Panelescent Instrument Panel
Electroluminescent Power Supply Repair
by Carl Bilter

The 1960-62 Chrysler, 1960-63 Imperial, and 1966-67 Dodge Charger used an electroluminescent (a.k.a. Panelescent) power pack to operate the dash lighting. While some minor differences might exist in physical or electronic configuration, they are all operationally interchangeable. The example here is from an Imperial.

The electroluminescent dash instruments were powered by this device which is a transistor oscillator that converts the 12V D.C. battery input voltage to around 230 to 300V A.C. output voltage. The following circuit diagram shows that the circuitry is fairly simple. The orange wire receives the 12 volts D.C. from the battery when the headlight switch is pulled out. The white wire is the 230+ volts A.C. output to power the instruments. The power pack consists of a capacitor, 3 resistors, a transformer, and the power transistor.

When diagnosing electroluminescent dash lighting maladies, it is easy to determine whether the power pack or head light switch is at fault. The 60-62 Chrysler lighting has a bulb in the heater and shifter buttons. If you have no lights at the heater and shifter buttons, itís probably in the head light switch at fault.

If you have heater buttons lit but no dash lighting then very likely it is caused by a fault or short in one of the electroluminescent panels, which will kill all of the lighting (gauges, clock and radio). The gauge dial pointers might not light up as well, and this is very typical because the extremely fine “litz” wire that connects to the gauge pointer breaks over time. That said, a failed gauge pointer will not kill the rest of the lighting.

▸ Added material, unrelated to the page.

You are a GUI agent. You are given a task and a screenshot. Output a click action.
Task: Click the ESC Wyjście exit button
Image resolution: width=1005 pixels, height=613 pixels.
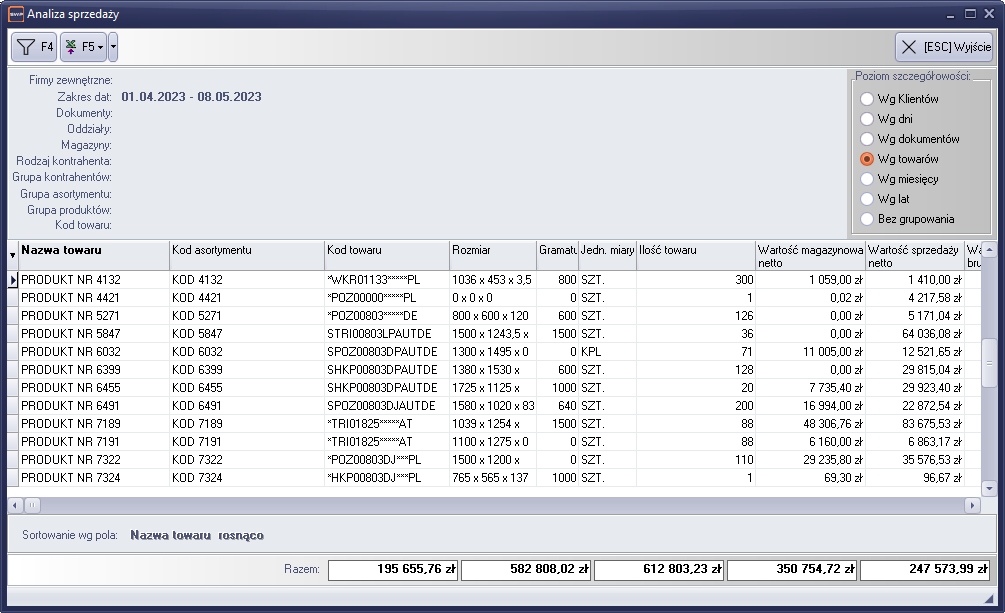tap(943, 47)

If the dash lighting works, but is dim or fades out quickly, then the problem is with the power pack. Typically, the capacitor goes bad from age and replacing the capacitor alone might restore full electroluminescent functionality. That is good news because we DIY types can easily fix this problem for only a couple dollars and avoid the need for sending out the unit for a $100+ overhaul. All you really need is a good soldering iron, some rosin core solder, and a good digital volt-ohm meter (I use a Fluke Automotive meter).

So, let's examine the electronic components inside the power pack.

The transistor will be one of a couple types of Bendix PNP transistors that are no longer produced. In this example, it is a PS-26. There are modern replacements that will work but might require one of the resistor values to be changed. The transformer can be tested by checking the impedance as indicated in the schematic. Fortunately, both of these components are often still operational. In fact, the transformer almost never goes bad. That leaves the capacitor and three resistors. Always assume the capacitor is bad. The resistors can also go out of spec with age and heat, and so need to be checked with an ohmmeter as well. All of these parts are inexpensive and easy to find online at retailers such as Mouser or DigiKey. I like the Mouser web site and the $4.99 economy shipping. The shipping will cost more than the parts.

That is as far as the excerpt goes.